There is no "instead." Currently you can obtain both: one for "original work of authorship fixed in a tangible medium of expression" (i.e., copyright), and one for the "new, useful, non-obvious" "process, machine, manufacture, or composition of matter, or any new and useful improvement thereof" (i.e., patent).
Patents should be for THINGS (concrete stuff).
Well, I'm sure that one make the concrete industry happy, but I don't think it is a logical policy distinction.
Snark aside, there are a few easily articulated reasons. First, it really depends on what you mean by "concrete stuff" and "things." There are lots of "things" that aren't concrete (we usually say "tangible"). But interpreting what you mean by "concrete" from your subsequent bullet, I'll tell you that your conception of the dichotomy between patents and copyrights is almost 100% inverted. Patents are essentially stakes in the ground around an idea whereas copyright is the protection of the actual expression of an idea. As it relates to software, it's the difference between the idea for the code and the code itself.
Second, the statutory classes include non-concrete things such as processes. This is the "because the law says so" argument.
Third, it's not just tangible things because it's very difficult to draw the line between "concrete stuff" and the not-so-concrete stuff. If you look at the claims at issue in this case, they're not just the algorithm. It's a computer programmed to do the algorithm.
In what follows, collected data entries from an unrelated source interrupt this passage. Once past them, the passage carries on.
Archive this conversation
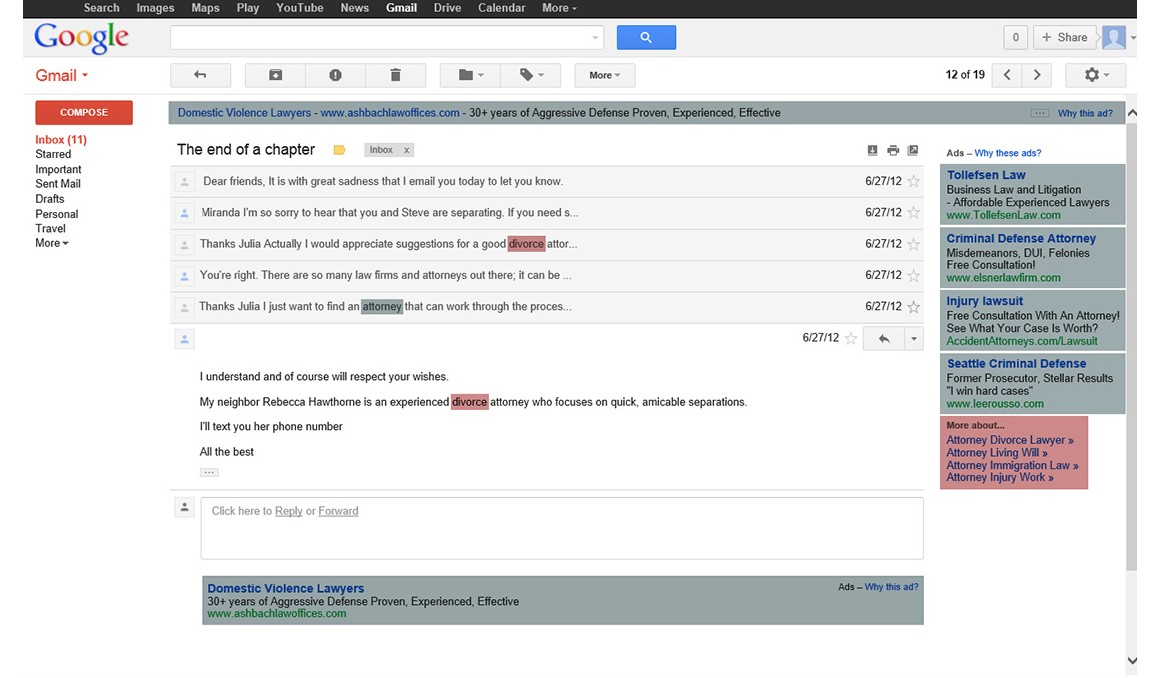The width and height of the screenshot is (1160, 678). tap(276, 75)
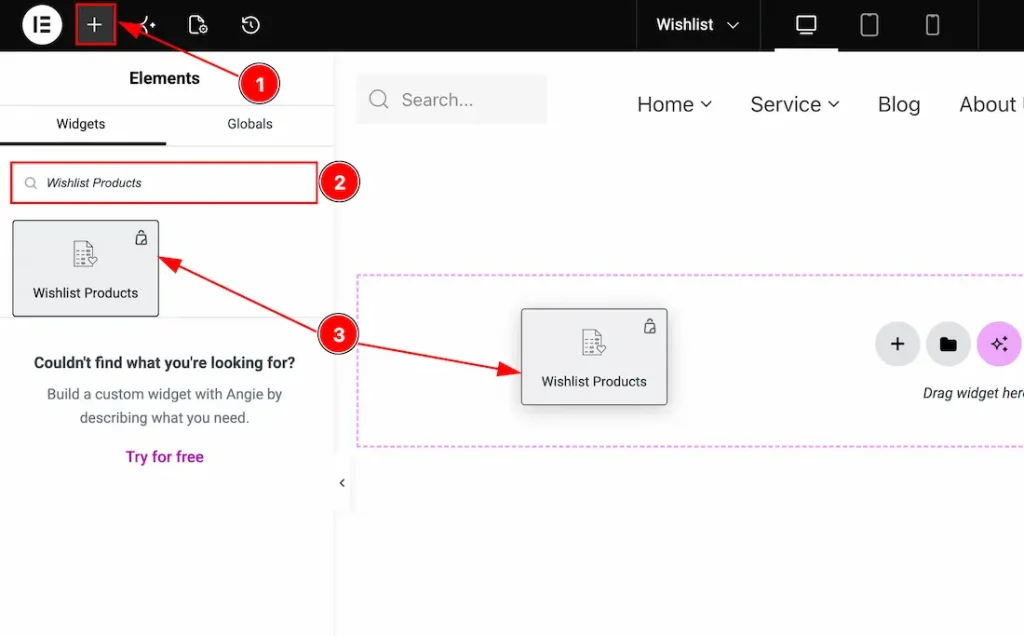Screen dimensions: 1024x636
Task: Click the Try for free link
Action: [165, 456]
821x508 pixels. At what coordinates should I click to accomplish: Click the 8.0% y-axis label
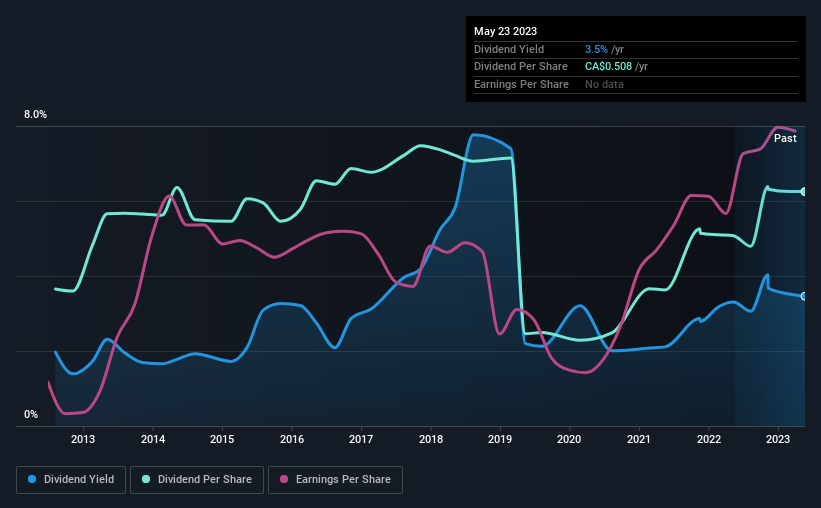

Think about it like this: a lever and a fulcrum are essentially the mechanical expression of using a physics equation for leverage. If you were the first person to think of how to apply the leverage equation to lift things, that would be quite an advance--I have assumed away the obviousness issues since the inventor is the first person to ever think of it and focused only on whether it would be patentable at all.
Copyright should cover TEXT (abstract stuff).
It's not the "abstract stuff" that is covered at all. It is the actual expression of the abstract stuff that is covered. You do not get a copyright for your incorrect ideas about intellectual property, only the expression of it.
Seems to me that these systems should exist to prevent others from stealing your specific work, the result of *your* labor; not to prevent others from engaging in the same line of business. Which seems to be the point of much of software patenting.
If you've ever been involved in a copyright dispute, you'd recognize how little protection that actually offers you. Furthermore, if you've ever been involved in a major software development project, the amount of time actually writing a specific piece of code is diminishingly small compared to the other time, effort and energy expended to get to that point: design, plan, etc.
Viewed in this lens, protecting only the expression is not a lot of protection since it's easy to copy the idea without copying the code.
i have tons of doodles and outlines for things i'd like to see on the market or share.
Your individual experience says little about whether patenting and copyrighting advances or encourages innovation. Patents and copyrights offer some additional incentives. Those incentives are not enough for you, clearly. You are not along, there is a whole world of trade secrets for innovations that would be under-rewarded via patents and copyrights.
But your argument is really a push for MORE benefits; not less. You would be unmotivated to contribute to innovation under the current system. The absence of that system would not provide MORE innovation from you.